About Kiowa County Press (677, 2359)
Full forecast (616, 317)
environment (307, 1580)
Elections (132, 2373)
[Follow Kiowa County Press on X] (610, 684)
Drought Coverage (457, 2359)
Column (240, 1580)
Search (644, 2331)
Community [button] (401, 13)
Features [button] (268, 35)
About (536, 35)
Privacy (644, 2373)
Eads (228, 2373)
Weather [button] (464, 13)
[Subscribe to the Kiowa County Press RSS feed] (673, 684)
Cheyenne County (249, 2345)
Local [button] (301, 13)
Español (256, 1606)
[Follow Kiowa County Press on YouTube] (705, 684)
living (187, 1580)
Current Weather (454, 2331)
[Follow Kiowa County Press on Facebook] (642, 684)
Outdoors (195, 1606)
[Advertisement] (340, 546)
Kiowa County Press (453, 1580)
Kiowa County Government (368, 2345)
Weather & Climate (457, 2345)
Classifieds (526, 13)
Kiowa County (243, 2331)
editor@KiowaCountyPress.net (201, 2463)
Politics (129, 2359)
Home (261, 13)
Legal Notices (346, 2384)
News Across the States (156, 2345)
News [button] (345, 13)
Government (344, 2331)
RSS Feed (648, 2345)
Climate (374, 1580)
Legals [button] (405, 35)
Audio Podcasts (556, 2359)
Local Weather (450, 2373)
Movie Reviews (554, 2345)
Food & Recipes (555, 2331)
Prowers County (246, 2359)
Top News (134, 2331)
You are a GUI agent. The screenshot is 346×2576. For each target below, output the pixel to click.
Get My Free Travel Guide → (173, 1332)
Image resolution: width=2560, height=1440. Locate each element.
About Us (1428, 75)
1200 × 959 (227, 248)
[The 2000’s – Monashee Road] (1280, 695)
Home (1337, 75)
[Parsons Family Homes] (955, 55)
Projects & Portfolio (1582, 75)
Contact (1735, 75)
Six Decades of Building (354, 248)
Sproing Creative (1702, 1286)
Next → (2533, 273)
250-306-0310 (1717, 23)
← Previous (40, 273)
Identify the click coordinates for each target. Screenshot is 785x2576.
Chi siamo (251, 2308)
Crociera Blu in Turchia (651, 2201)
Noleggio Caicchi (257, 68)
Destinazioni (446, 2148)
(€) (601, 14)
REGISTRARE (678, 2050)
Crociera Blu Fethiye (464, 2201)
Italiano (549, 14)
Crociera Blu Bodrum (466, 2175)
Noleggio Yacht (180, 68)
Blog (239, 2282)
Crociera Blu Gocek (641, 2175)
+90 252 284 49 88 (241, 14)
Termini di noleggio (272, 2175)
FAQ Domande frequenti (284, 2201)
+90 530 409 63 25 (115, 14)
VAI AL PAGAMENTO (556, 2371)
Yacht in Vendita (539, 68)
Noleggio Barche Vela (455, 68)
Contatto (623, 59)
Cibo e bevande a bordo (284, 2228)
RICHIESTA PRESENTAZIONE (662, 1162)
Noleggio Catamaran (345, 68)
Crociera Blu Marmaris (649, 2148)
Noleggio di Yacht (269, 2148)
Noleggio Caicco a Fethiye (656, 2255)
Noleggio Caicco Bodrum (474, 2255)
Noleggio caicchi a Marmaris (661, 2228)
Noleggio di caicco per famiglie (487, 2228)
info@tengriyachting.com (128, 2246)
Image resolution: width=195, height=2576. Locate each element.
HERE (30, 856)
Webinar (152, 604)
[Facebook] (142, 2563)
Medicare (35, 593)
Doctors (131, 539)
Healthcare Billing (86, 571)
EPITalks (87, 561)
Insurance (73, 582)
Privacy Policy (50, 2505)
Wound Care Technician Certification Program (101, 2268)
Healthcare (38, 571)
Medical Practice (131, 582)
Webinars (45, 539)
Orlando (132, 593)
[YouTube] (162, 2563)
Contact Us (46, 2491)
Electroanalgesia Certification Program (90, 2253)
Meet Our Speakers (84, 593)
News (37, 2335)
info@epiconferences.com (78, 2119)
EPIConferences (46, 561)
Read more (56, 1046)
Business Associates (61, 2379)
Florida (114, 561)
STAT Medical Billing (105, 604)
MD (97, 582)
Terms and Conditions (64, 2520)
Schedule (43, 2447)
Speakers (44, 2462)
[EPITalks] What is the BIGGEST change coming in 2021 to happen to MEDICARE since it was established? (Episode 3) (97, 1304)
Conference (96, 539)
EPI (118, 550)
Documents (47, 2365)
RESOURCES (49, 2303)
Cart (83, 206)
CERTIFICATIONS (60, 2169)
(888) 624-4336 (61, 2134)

□ □ □

• **Assignment**: Exactly as written, repeat the lines from the start of the listing through the line containing "Community [button] (401, 13)", both included.

• **Solution to the exercise**:
About Kiowa County Press (677, 2359)
Full forecast (616, 317)
environment (307, 1580)
Elections (132, 2373)
[Follow Kiowa County Press on X] (610, 684)
Drought Coverage (457, 2359)
Column (240, 1580)
Search (644, 2331)
Community [button] (401, 13)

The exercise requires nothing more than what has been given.